I work retail, and this season of buying and lists, demands and the wrapping of the many many gifts, (I could giftwrap a book in my sleep) and waiting on people, and trying to be friendly and upbeat, well. It's taken its toll. Which is to say that I keep wanting to post things here but end up at night drained of the energy to focus. But here's a good thing: I write a first draft of a poem almost every day on my train ride to work. And another: I do still read a lot. Although on the train on the way home, after a long day of retail hell, playing Angry Birds on my I-phone is the only thing to soothe an over-the-whole thing savage breast.
But I did want to take the time to tell you that one of the very best books of poetry published this year is Jack Gilbert's Collected Poems. Stark, without self pity, and beautiful in the way a well-made bowl or a wooden chair is beautiful: they do the work they were designed to do. As always happens when I fall in love with a poet's work, my own poems start trying to sound like the work I love. And that's okay. Maybe, like Gilbert, I will be unabashed and unashamed to use words like love and heart and yearn. Like silence and music and rivers and God. And the moon, of course, that old dinner plate left on the table after the dinner party's long over.

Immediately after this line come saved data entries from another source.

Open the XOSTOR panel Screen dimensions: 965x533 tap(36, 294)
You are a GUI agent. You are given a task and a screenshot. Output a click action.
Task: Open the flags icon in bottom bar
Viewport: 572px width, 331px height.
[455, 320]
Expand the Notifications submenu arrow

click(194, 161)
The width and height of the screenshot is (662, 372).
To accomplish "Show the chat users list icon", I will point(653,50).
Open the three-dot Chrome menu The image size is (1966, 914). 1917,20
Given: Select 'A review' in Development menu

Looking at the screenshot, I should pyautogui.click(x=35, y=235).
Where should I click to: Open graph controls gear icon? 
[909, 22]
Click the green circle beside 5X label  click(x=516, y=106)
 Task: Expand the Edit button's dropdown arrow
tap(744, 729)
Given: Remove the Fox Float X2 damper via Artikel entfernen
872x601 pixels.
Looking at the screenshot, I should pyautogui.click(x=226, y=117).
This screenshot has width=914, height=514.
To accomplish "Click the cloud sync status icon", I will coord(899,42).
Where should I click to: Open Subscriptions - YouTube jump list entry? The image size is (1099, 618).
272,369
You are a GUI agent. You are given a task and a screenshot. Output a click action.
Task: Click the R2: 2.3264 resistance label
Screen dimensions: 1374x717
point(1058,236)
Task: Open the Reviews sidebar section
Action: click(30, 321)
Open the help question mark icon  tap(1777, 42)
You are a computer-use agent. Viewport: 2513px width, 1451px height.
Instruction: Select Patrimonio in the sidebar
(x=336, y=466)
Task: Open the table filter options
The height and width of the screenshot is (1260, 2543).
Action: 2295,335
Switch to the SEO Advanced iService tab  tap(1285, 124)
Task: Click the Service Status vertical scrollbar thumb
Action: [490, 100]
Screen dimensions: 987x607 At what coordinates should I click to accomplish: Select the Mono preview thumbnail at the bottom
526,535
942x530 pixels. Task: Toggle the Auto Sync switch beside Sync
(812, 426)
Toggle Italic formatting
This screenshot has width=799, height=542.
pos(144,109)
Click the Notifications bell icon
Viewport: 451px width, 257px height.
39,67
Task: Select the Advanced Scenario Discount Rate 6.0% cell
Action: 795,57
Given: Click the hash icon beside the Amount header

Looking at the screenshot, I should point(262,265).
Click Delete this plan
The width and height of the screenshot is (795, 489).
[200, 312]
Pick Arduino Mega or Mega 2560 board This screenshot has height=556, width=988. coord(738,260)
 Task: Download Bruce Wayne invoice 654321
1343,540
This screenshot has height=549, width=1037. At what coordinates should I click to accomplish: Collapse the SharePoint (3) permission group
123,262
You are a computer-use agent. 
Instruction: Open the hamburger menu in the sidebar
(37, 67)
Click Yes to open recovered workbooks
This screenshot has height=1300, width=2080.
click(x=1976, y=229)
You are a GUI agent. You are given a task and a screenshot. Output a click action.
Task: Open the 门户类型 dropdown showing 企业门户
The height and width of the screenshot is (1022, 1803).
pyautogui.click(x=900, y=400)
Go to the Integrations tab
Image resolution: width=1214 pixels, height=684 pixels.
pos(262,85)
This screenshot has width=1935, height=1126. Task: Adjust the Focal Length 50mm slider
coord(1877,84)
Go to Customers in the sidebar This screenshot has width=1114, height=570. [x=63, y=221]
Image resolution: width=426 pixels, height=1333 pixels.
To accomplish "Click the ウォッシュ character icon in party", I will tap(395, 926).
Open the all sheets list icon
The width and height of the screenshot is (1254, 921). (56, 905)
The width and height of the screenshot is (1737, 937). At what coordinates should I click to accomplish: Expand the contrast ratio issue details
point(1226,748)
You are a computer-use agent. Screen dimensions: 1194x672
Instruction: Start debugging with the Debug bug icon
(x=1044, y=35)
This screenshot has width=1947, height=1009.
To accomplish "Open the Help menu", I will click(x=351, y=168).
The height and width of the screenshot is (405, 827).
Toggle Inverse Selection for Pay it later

Here is one of the many elegies Gilbert, who just died, wrote for his wife:
MICHIKO NONGAMI (1946 - 1982)
Is she any more apparent because she is not
anymore forever? Is her whiteness more white
because she was the color of pale honey?
A smokestack making the sky more visible.
A dead woman filling the whole world. Michiko
said, "The roses you gave me kept me awake
with the sound of their petals falling."